By Elizabeth Khalil

I will explain chaos theory to you in one simple equation: [(1,000 tickets) / (5,000 students)] – (order) = chaos. After Friday’s infamous attempt at ticket distribution, members of the SFS Dip Ball Committee became the target of ire, contempt and general enmity. It wasn’t their fault, though – blame it on the System, of which they are merely agents.

Or should I say actors? I’m convinced that the whole thing – Dip ball itself – is a big fantasy. It’s all concocted to explain the political system to students who need concrete examples to follow. A very expensive task, certainly, but fun for the 1,000 lucky few who get to dress up. But remember, it’s all pretend, from the tickets to the posters to the band. (And those “diplomats” you see walking around at the ball? Actors!).

This is no joke – in fact, it is very, very serious. During my long wait for tickets, I found many similarities between the events of Friday and various aspects of the political systems I’ve studied. It was like a government class as I observed the struggle between the distributors (henceforth “the regime”) and those clamoring for tickets (“the masses”).

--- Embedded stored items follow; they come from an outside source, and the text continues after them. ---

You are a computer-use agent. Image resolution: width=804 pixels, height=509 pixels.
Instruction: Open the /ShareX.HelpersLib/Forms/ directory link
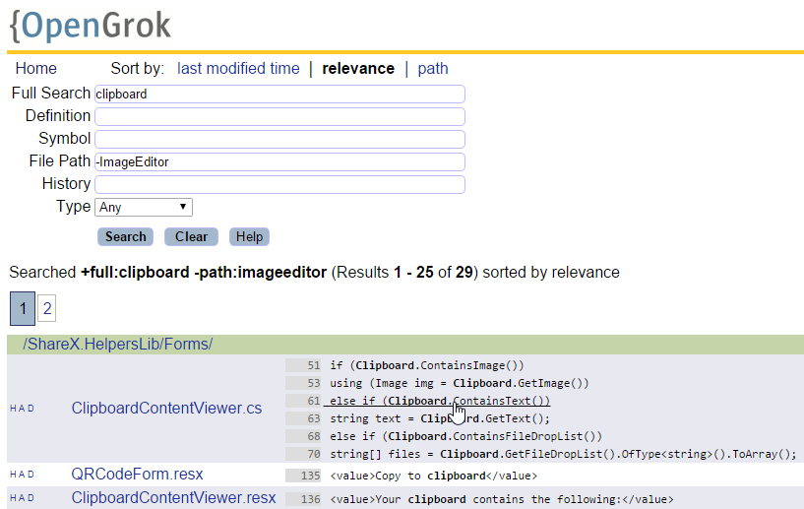tap(117, 344)
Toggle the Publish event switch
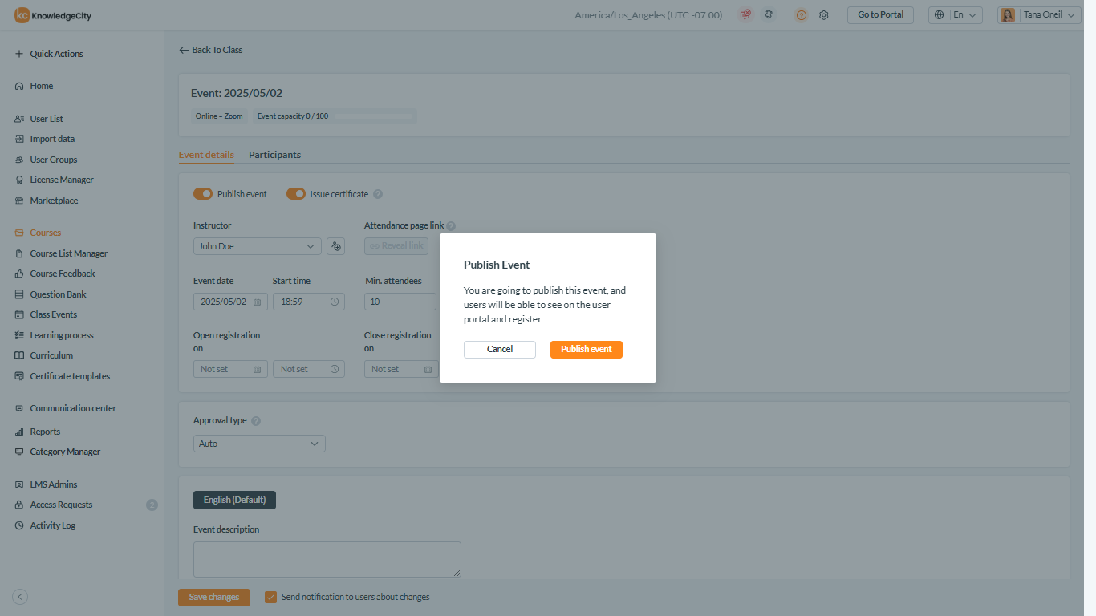This screenshot has height=616, width=1096. click(203, 194)
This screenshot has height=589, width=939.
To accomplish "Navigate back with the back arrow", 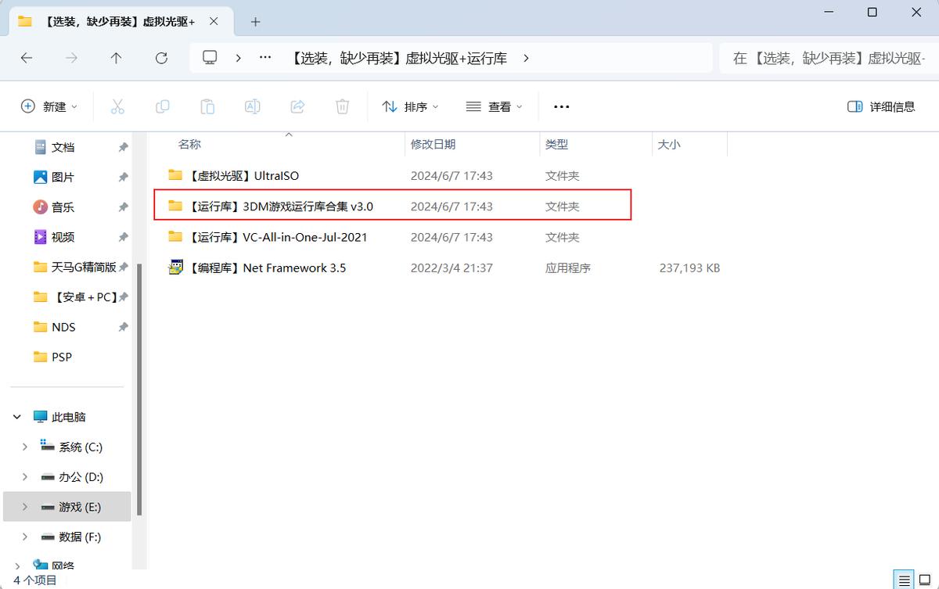I will [26, 58].

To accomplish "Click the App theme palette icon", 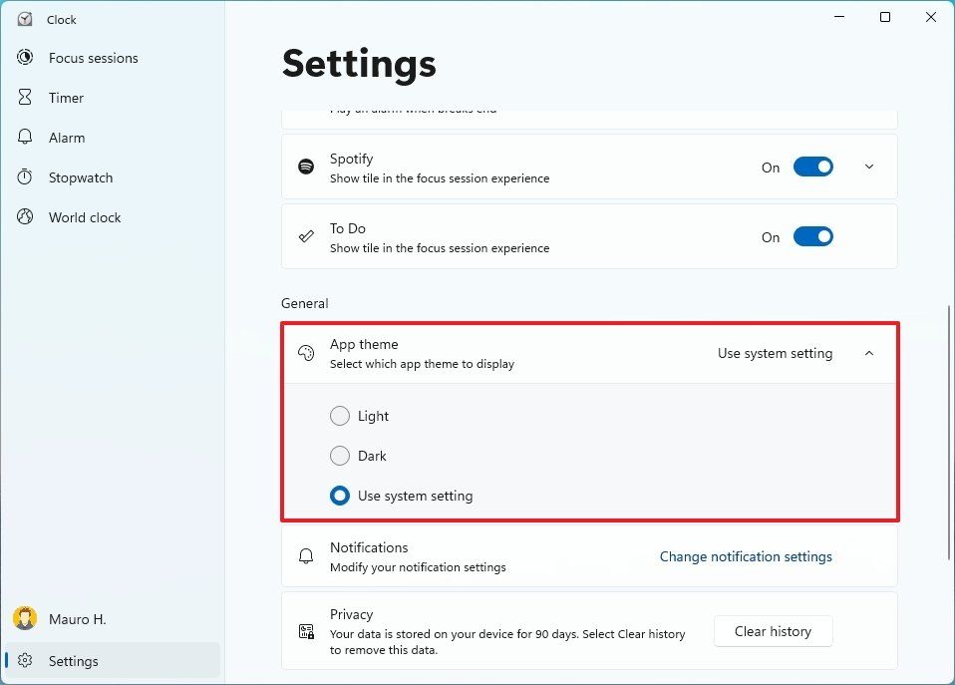I will (x=305, y=353).
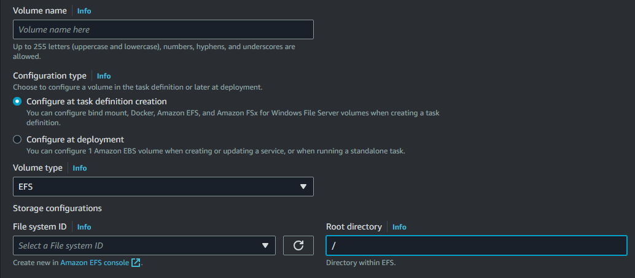This screenshot has width=635, height=278.
Task: Select the Configure at deployment radio button
Action: click(17, 139)
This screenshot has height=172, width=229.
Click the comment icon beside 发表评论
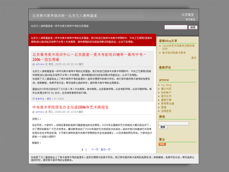tap(34, 98)
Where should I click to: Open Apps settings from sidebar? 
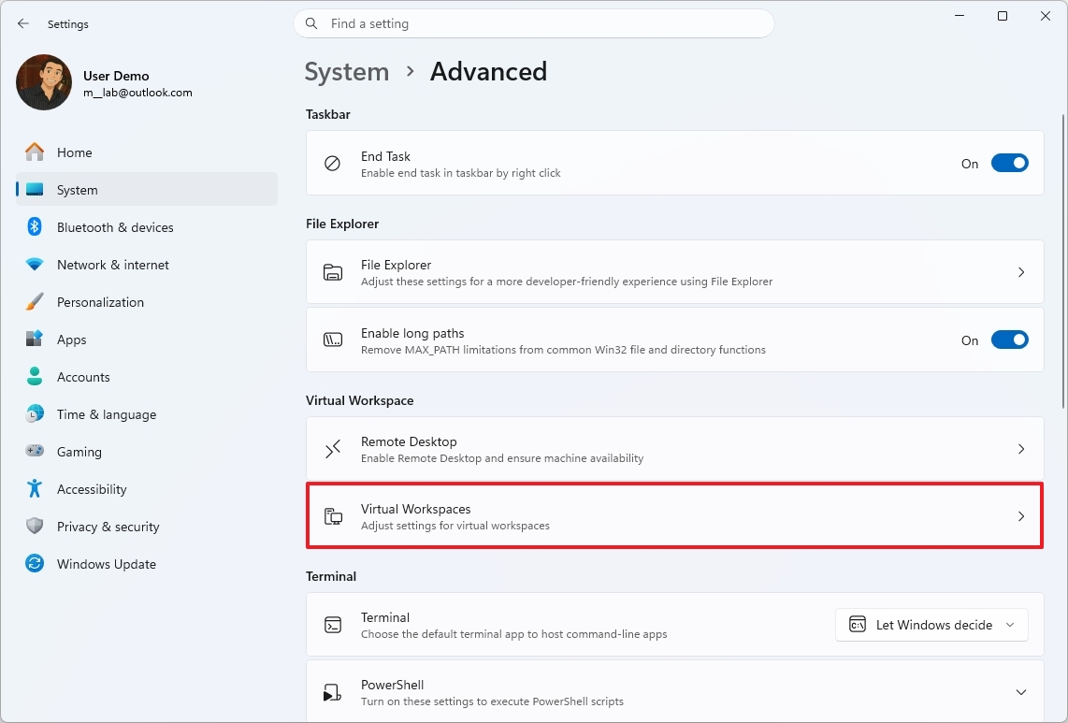pos(71,339)
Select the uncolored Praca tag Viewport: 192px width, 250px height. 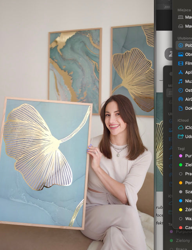184,174
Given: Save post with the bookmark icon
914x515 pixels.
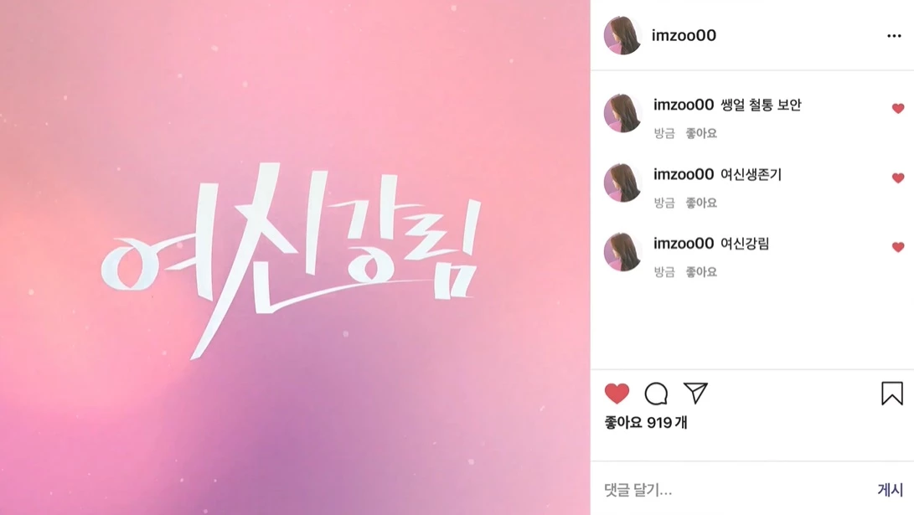Looking at the screenshot, I should (x=892, y=394).
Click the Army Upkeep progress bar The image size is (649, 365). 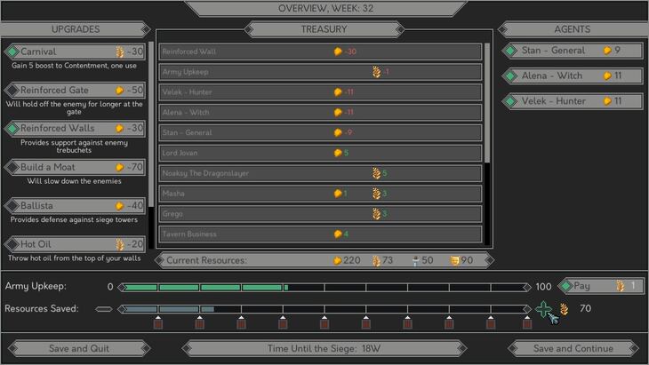pos(325,287)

My freshman USPS professor defined politics as “the business of who gets what.” What could better describe what was at work on Friday? It was like a CPS case study of the former Soviet Union – the process was not unlike waiting in line in communist Russia for the one pair of jeans, except the commodity of the day was Dip Ball tickets.

Faced with an ever-surlier mob, the Dip Ball regime found itself forced to implement short-term survival strategies. Its kingpins made more and more panicked announcements like, “We can’t change the policy. That’s the policy. We’re sorry if you’re upset. Okay, now we’re going to change the policy.”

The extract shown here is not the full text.